Veggie or Fruit Protein Bundt Cake

Veggie or Fruit Protein Bundt Cake
Veggie or Fruit Protein Bundt Cake
  1. 200 g finely grated zucchini
  2. 200 g applesauce
  3. 1 Tbs coconut oil
  4. 1 1/2 tsp white or apple cider vinegar
  5. 1 1/2 tsp vanilla extract
  6. 100 g amaranth flour or any other favorite flour
  7. 120 g egg white protein powder or a protein blend or any other animal or vegan protein powder you like
  8. A pinch of salt
  9. 1/2 tsp cinnamon
  10. Your favorite sweetener, to taste – omit if protein powder is sweetened
  11. 1/16 tsp uncut stevia (optional)
  12. 60 g no-sugar chocolate chips or raisins (optional)
  13. 25 g pine nuts (optional)
  14. 1 packet of baking powder
  15. 1/2 tsp baking soda
  16. 200 g water
  1. Preheat your oven to 350 F and line an 8-inch square pan with parchment paper.
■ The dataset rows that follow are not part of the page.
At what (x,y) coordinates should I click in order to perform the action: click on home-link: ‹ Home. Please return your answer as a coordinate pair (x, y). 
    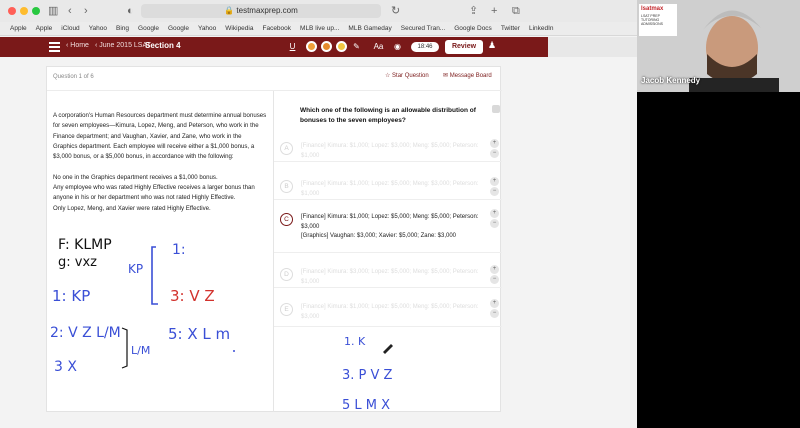
    Looking at the image, I should click on (78, 46).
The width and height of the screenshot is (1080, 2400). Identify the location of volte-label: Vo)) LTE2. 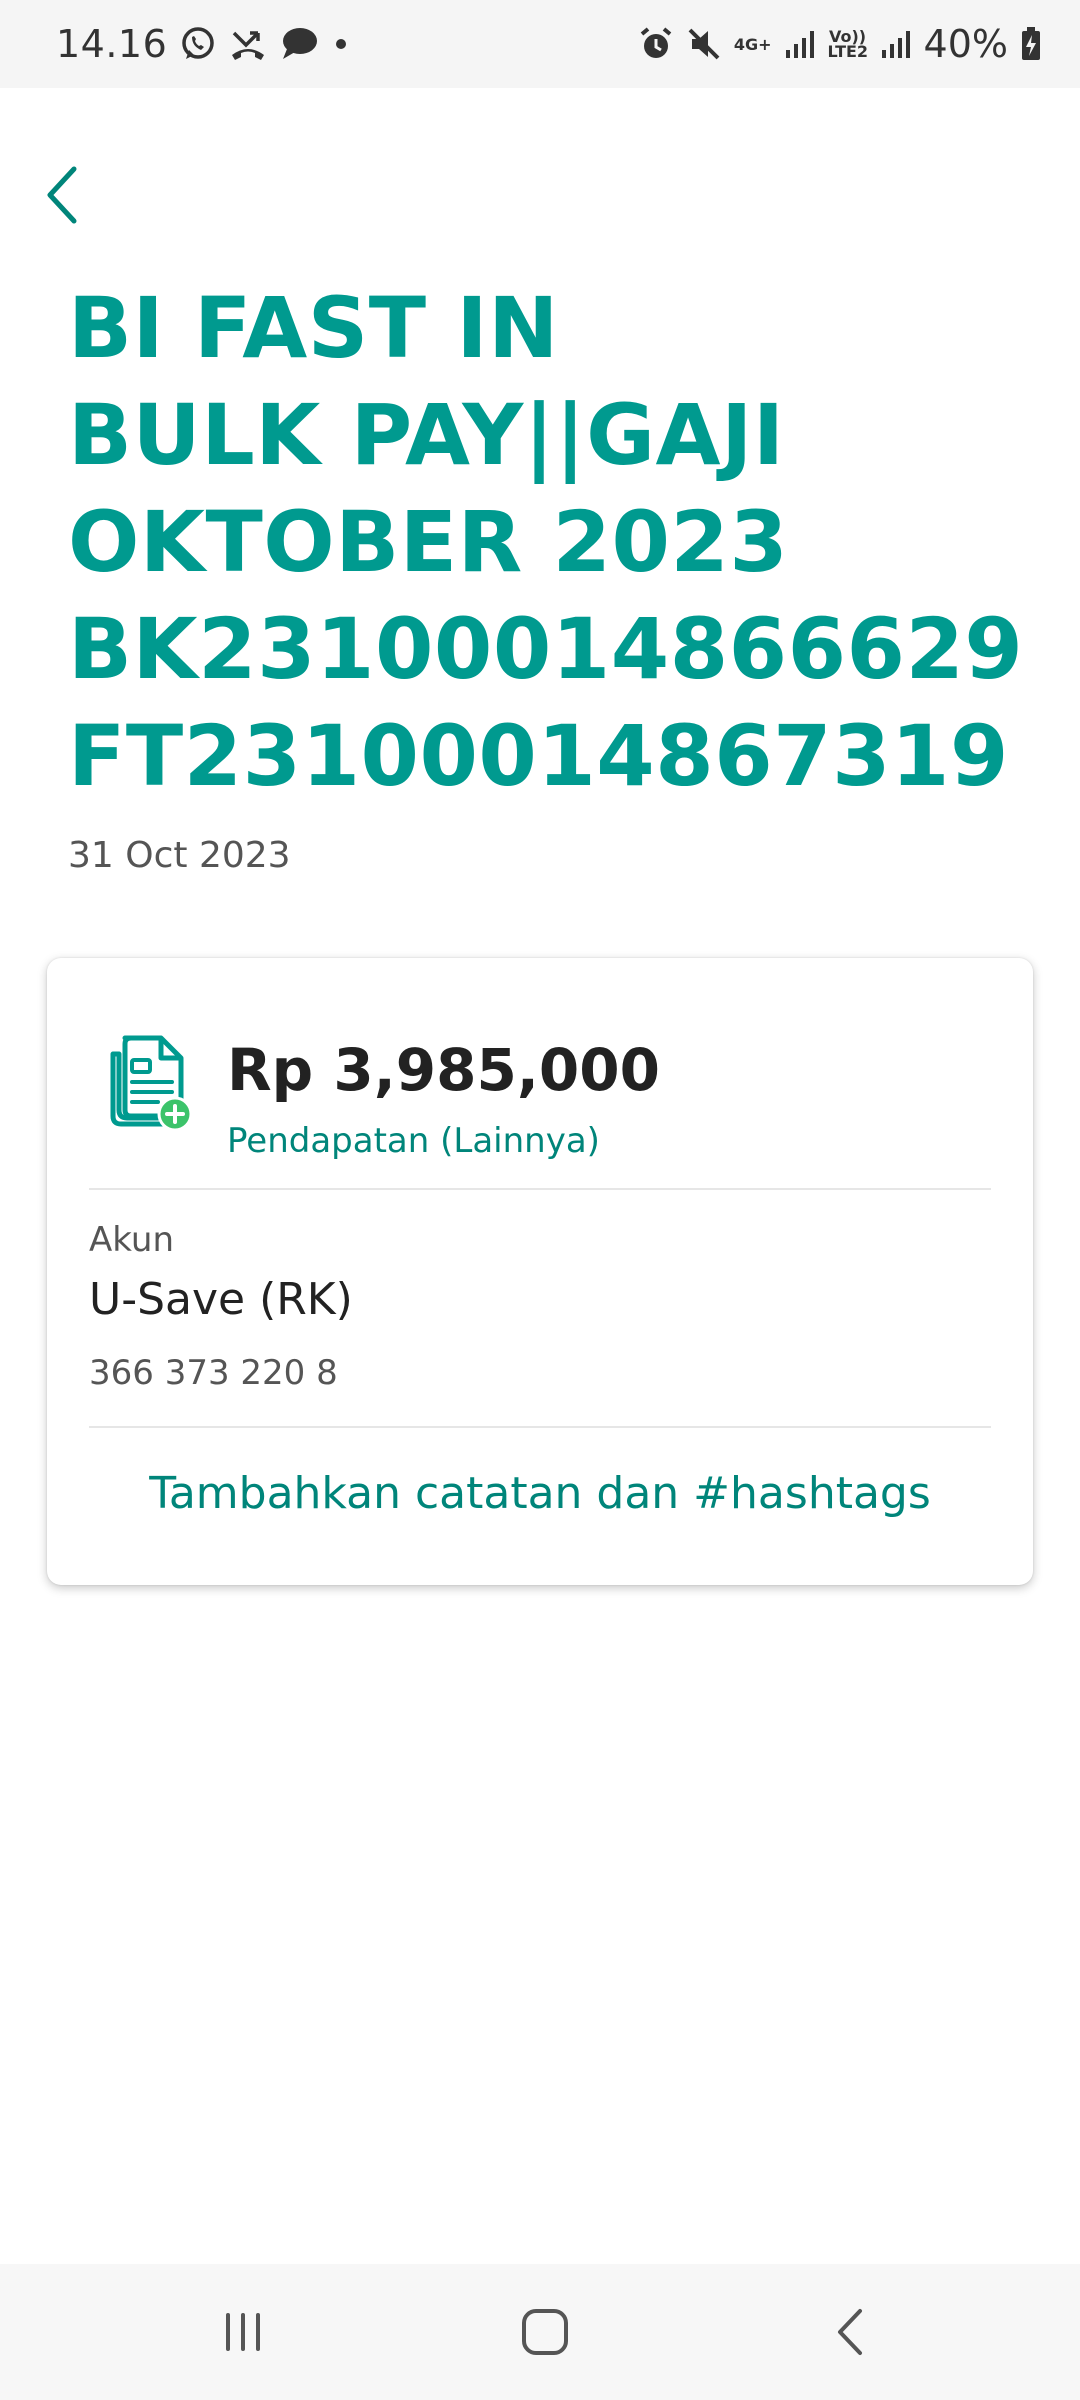
(848, 44).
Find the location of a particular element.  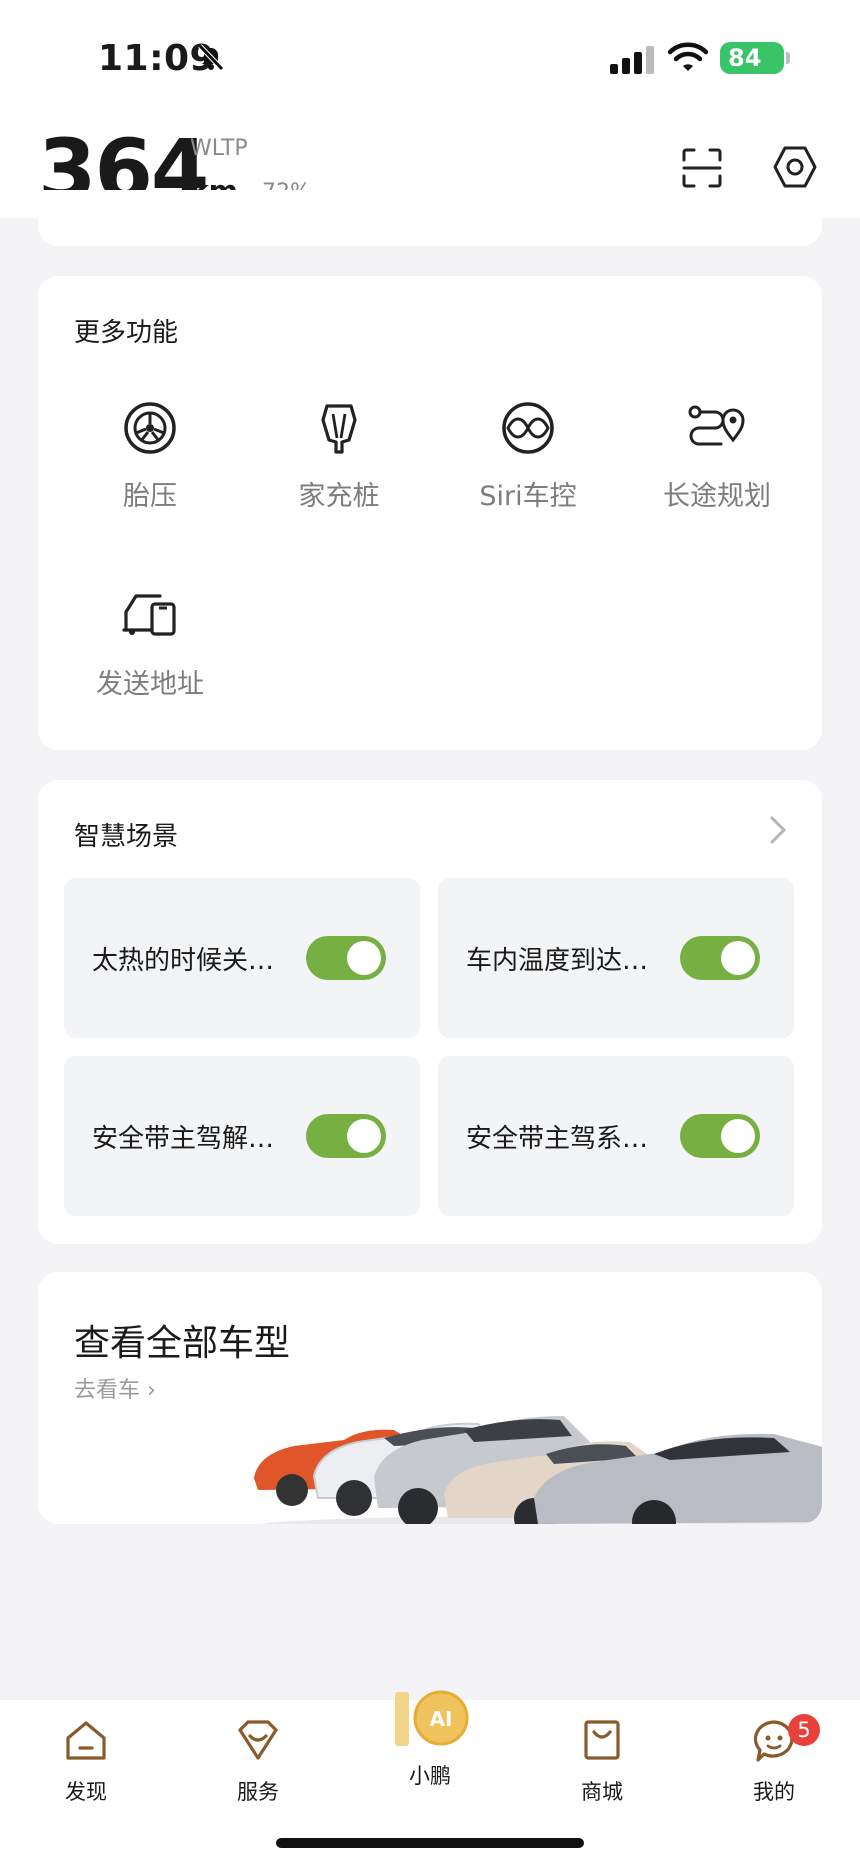

feature-send-address: 发送地址 is located at coordinates (150, 644).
  2. In a mixing bowl, stir together all the ingredients. If you chose whey protein powder, you may need to use less water. Batter must be not too liquid.
  3. Pour into a silicone mold.
  4. Bake about 15-20 minutes in a 350° F oven or until a toothpick inserted into the center of the cake comes out clean.
  1. You can also frost the cake.
  2. The cake tastes sweeter and has a better texture the day after.